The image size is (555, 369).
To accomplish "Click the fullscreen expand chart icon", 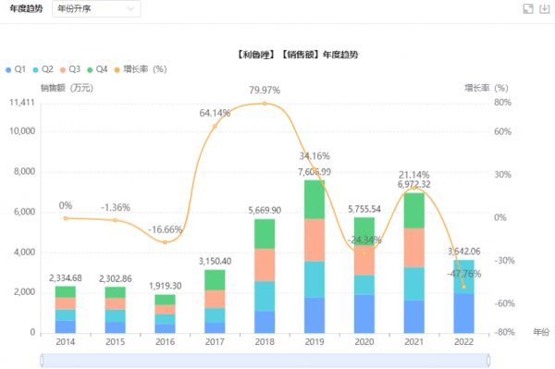I will [x=528, y=9].
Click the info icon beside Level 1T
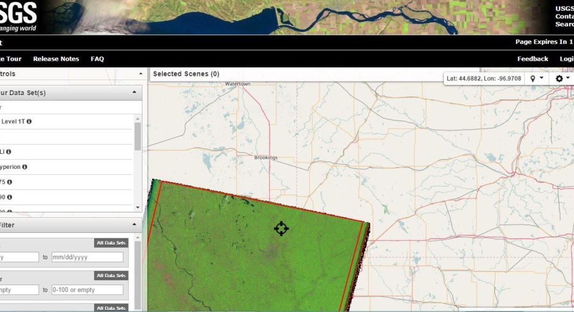The image size is (574, 312). (x=29, y=122)
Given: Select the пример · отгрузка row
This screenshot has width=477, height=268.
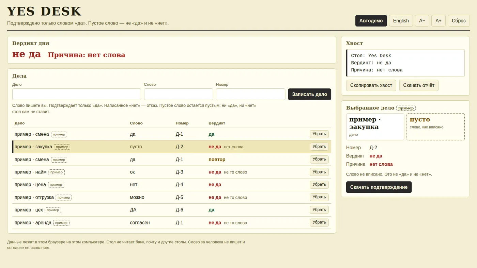Looking at the screenshot, I should tap(172, 197).
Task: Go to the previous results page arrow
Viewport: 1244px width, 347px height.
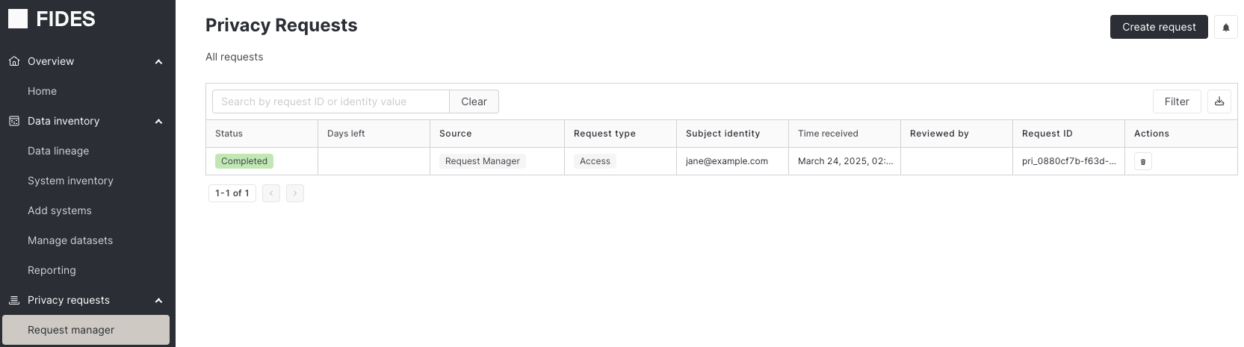Action: pos(271,193)

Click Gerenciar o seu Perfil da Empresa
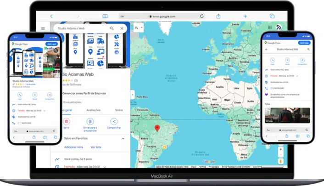(x=85, y=93)
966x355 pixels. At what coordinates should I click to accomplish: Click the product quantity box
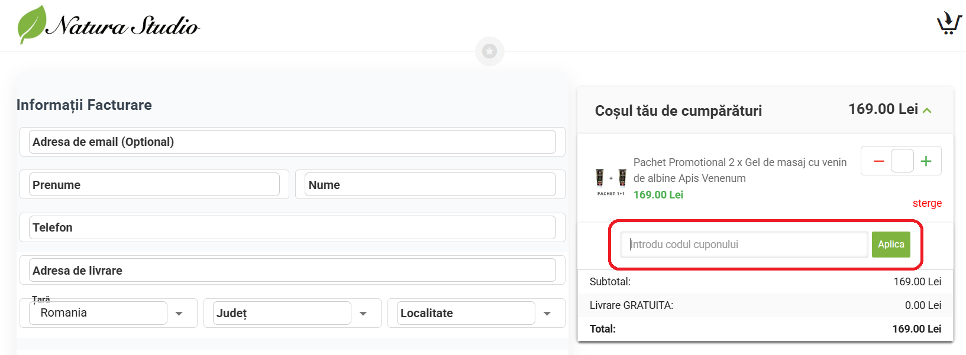tap(902, 161)
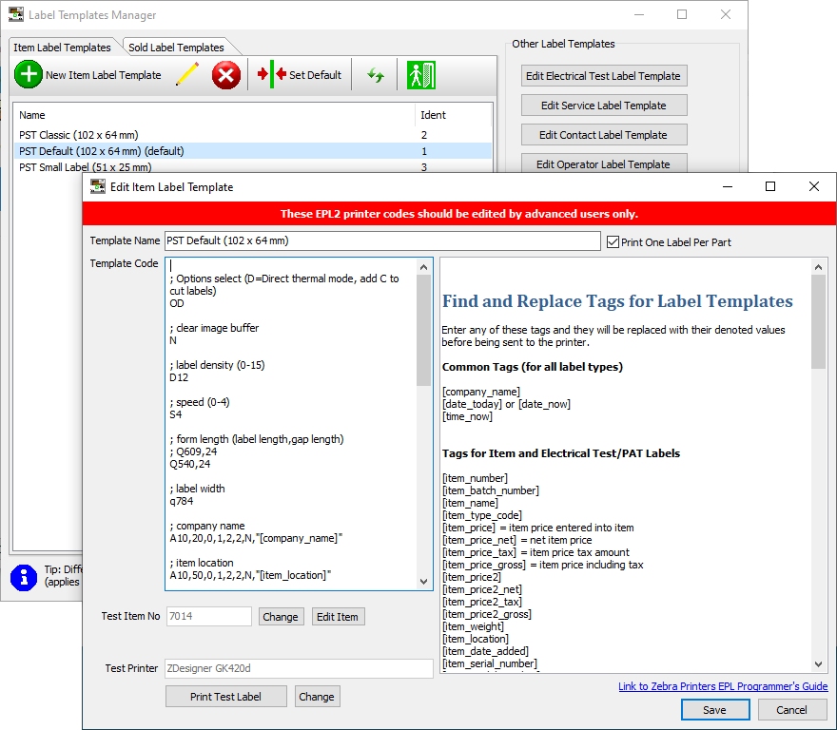This screenshot has height=730, width=837.
Task: Click Save in the template editor
Action: click(714, 710)

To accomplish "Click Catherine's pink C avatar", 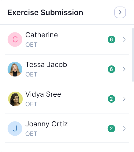I will [15, 40].
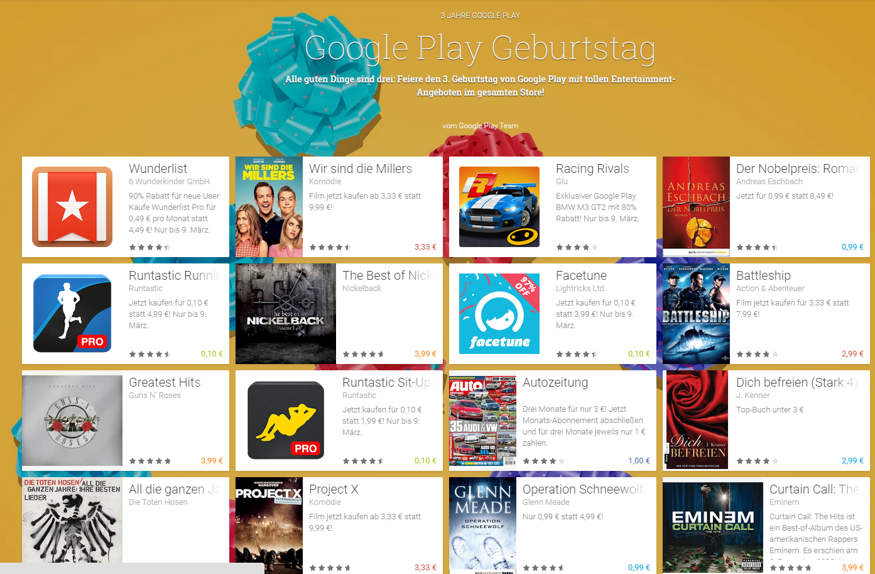
Task: Select the Eminem Curtain Call album cover
Action: click(713, 527)
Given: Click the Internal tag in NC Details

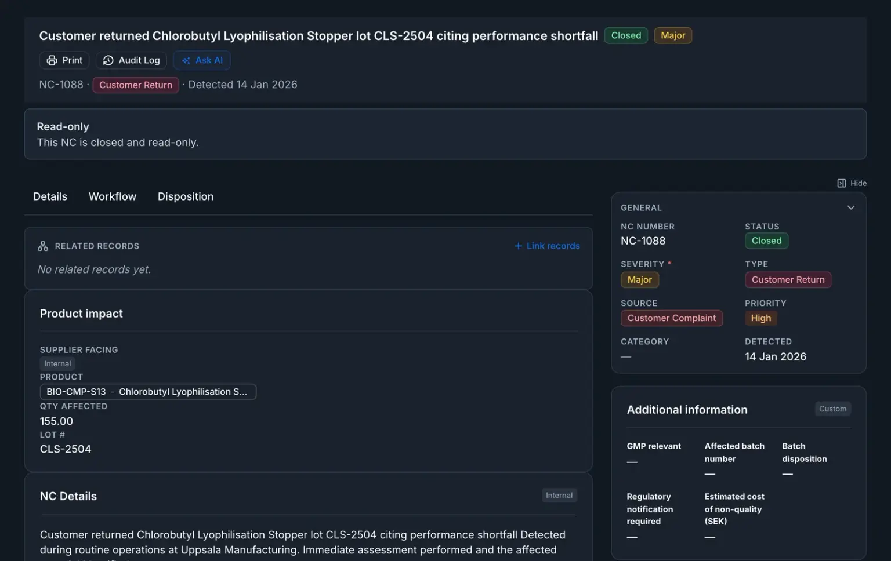Looking at the screenshot, I should (559, 496).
= = = = =
EXERCISE —
Only one part of the listing is wanted: the lines from the one containing "Click the info icon beside Level 1T" through the one containing "Task: Go to the previous results page arrow", both included. Please transcribe it exactly, leaving out the pictures.

ANSWER TO THE EXERCISE —
Click the info icon beside Level 1T
The image size is (574, 312). (x=29, y=122)
Given: Select the пример · отгрузка row
This screenshot has width=477, height=268.
Looking at the screenshot, I should tap(172, 197).
Task: Go to the previous results page arrow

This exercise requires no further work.